Fundamentally, more notice works in my favor. Maybe not yours, maybe not Jimbob’s. And some day when I’m an empty nester maybe I’ll long for the days when I built my work life around the adrenaline of short-notice double pay and the magic of PB days. But as I’ve matured in my relationships and marriage, I have come to appreciate the actual toll schedule unpredictability/chaos/changes brings into my life (not yours / not Jimbob’s). There’s much about this career that isn’t healthy and I’m finding as healthy an approach as I can to attacking it for the next couple of decades. Under this contract, I make enough money I don’t need green slips. I also seem to be generating occasional green slip equivalent pay through reroutes and soft pay. I guess I’m lucky that what I want out of this job seems to be in the majority at the moment. Second-day coverage wasn’t just sold to the group - it was the answer to a request for exactly that by many of us.
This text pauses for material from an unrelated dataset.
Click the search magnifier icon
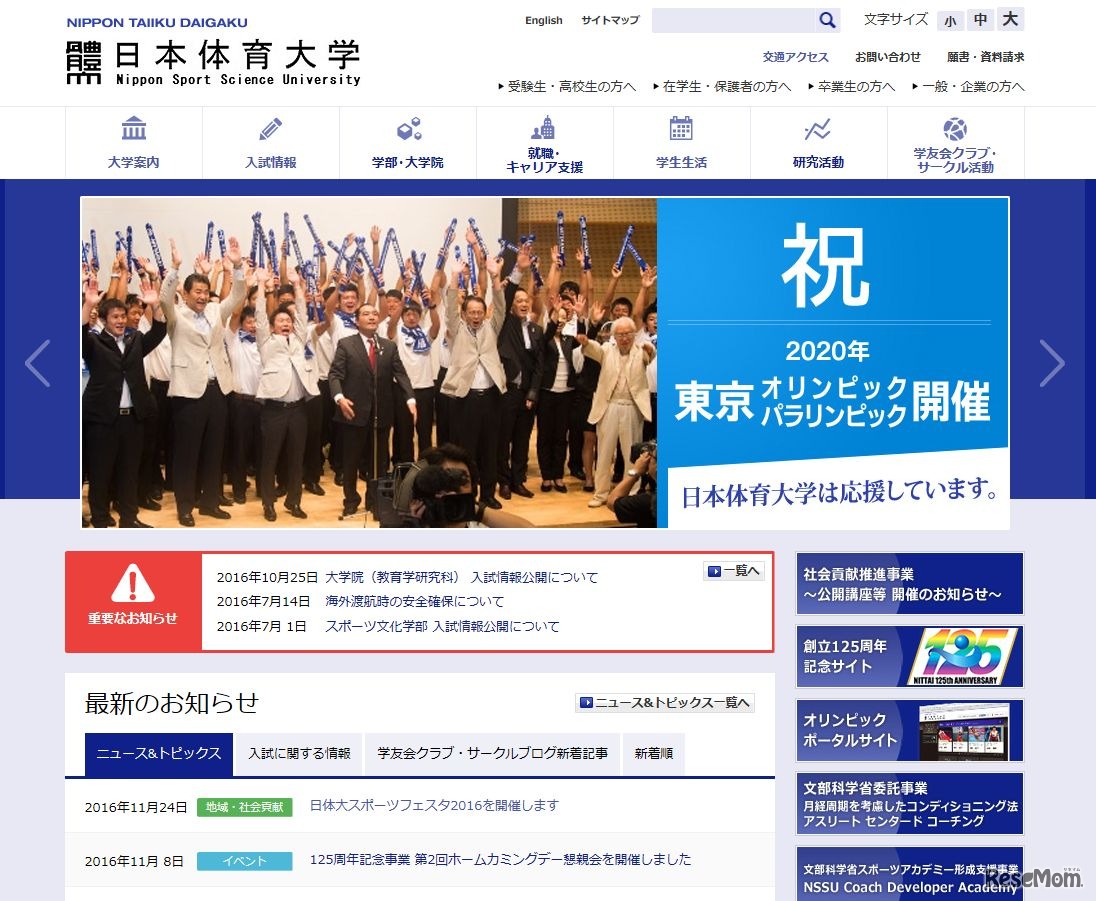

Operationally, it also enhances our product and helps bring in the ridiculous revenue premium we hold above our peers.

Regarding “caught up staffing”… that’s not a thing. Ten years ago, we had 5,000 fewer pilots. Delta’s gonna add flying as long as it generates profit, whether we have 17,000 pilots or 27,000 pilots. Green slips and premium pay will aways be there…until we’re caught by a softened economy or diminished demand faster than we can turn off the hiring spigot. And when that happens, I’ll still love all the good I get out of a longer view of my work obligations as a reserve or line holder.
Schedule predictability has always been available to those who want it here. With the exception of reroutes, anyone here can know their schedule WEEKS in advance by leaving it alone after PBS awards come out. Many pilots prefer that, which is fine.

I personally prefer to work less, for more money. Green slips, IA, GSWC, PB days, credit surfing, and other scheduling tricks enable that. There are plenty of pilots who fall into this group as well.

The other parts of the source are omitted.